Your task is to return the data below, word for word.

**Given data**
----

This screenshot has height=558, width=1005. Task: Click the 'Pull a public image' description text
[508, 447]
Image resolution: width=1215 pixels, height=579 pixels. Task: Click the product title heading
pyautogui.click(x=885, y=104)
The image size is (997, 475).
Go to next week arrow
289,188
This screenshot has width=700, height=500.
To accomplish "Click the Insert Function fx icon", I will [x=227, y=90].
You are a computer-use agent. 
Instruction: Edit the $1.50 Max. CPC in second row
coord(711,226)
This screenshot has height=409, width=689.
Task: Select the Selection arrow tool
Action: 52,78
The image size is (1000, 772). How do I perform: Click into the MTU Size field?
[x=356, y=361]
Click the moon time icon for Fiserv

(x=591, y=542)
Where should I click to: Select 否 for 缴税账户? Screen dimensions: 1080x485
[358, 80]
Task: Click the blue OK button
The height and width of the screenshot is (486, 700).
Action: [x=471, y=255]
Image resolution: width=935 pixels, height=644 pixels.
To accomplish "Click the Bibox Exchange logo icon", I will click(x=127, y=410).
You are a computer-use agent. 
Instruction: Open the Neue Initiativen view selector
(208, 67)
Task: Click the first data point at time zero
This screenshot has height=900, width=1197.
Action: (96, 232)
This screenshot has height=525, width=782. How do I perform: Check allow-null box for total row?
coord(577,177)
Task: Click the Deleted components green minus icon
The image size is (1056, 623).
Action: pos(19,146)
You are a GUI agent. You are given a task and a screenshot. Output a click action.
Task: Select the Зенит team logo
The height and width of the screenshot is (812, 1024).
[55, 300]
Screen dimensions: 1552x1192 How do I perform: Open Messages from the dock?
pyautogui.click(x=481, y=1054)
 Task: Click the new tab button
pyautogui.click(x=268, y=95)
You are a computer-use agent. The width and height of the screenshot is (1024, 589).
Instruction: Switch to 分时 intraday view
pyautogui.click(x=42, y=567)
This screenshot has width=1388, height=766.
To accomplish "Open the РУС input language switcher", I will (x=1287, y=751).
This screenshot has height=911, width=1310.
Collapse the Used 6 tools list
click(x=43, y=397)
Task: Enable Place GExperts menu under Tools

----

**Answer to this problem**
This screenshot has height=558, width=1005. Task: Click the 'Pull a public image' description text
[508, 447]
Image resolution: width=1215 pixels, height=579 pixels. Task: Click the product title heading
pyautogui.click(x=885, y=104)
The image size is (997, 475).
Go to next week arrow
289,188
This screenshot has width=700, height=500.
To accomplish "Click the Insert Function fx icon", I will [x=227, y=90].
You are a computer-use agent. 
Instruction: Edit the $1.50 Max. CPC in second row
coord(711,226)
This screenshot has height=409, width=689.
Task: Select the Selection arrow tool
Action: 52,78
The image size is (1000, 772). How do I perform: Click into the MTU Size field?
[x=356, y=361]
Click the moon time icon for Fiserv

(x=591, y=542)
Where should I click to: Select 否 for 缴税账户? Screen dimensions: 1080x485
[358, 80]
Task: Click the blue OK button
The height and width of the screenshot is (486, 700).
Action: [x=471, y=255]
Image resolution: width=935 pixels, height=644 pixels.
To accomplish "Click the Bibox Exchange logo icon", I will click(x=127, y=410).
You are a computer-use agent. 
Instruction: Open the Neue Initiativen view selector
(208, 67)
Task: Click the first data point at time zero
This screenshot has height=900, width=1197.
Action: (96, 232)
This screenshot has height=525, width=782. How do I perform: Check allow-null box for total row?
coord(577,177)
Task: Click the Deleted components green minus icon
The image size is (1056, 623).
Action: pos(19,146)
You are a GUI agent. You are given a task and a screenshot. Output a click action.
Task: Select the Зенит team logo
The height and width of the screenshot is (812, 1024).
[55, 300]
Screen dimensions: 1552x1192 How do I perform: Open Messages from the dock?
pyautogui.click(x=481, y=1054)
 Task: Click the new tab button
pyautogui.click(x=268, y=95)
You are a computer-use agent. The width and height of the screenshot is (1024, 589).
Instruction: Switch to 分时 intraday view
pyautogui.click(x=42, y=567)
This screenshot has width=1388, height=766.
To accomplish "Open the РУС input language switcher", I will (x=1287, y=751).
This screenshot has height=911, width=1310.
Collapse the Used 6 tools list
click(x=43, y=397)
Task: Enable Place GExperts menu under Tools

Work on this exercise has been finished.